• What you need to do
Set down again exactly the lines of the listing below that fall between the line holding "Spanien (186, 555)" and the line holding "Travelequipment (273, 555)", inclusive.

• Material supplied
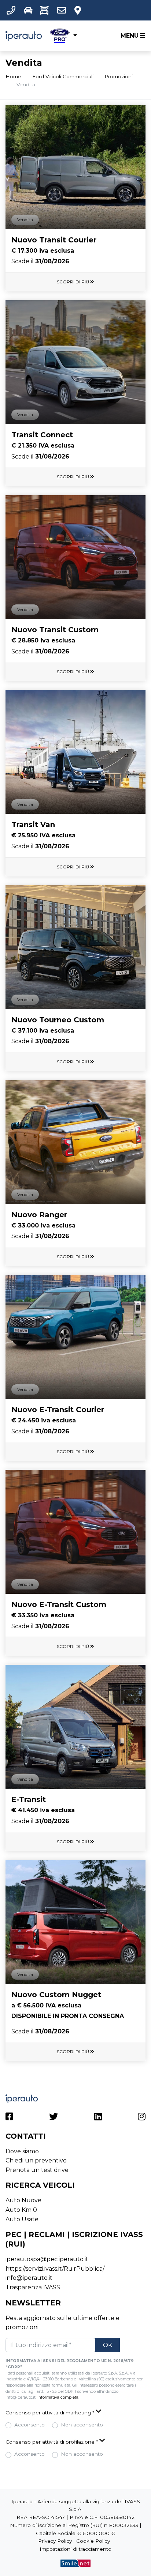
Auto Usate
...
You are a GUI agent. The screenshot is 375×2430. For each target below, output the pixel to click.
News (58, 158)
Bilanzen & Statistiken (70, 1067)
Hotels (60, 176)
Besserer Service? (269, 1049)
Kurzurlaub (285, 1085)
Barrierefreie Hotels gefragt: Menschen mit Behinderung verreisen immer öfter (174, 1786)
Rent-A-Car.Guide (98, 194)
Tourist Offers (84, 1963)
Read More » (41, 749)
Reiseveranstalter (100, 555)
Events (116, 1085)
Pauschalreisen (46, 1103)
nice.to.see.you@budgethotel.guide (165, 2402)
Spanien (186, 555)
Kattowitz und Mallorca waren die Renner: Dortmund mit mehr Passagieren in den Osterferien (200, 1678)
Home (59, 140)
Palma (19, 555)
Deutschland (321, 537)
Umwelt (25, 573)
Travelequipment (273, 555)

• Result of this task
Spanien (186, 555)
Kattowitz und Mallorca waren die Renner: Dortmund mit mehr Passagieren in den Osterferien (200, 1678)
Home (59, 140)
Palma (19, 555)
Deutschland (321, 537)
Umwelt (25, 573)
Travelequipment (273, 555)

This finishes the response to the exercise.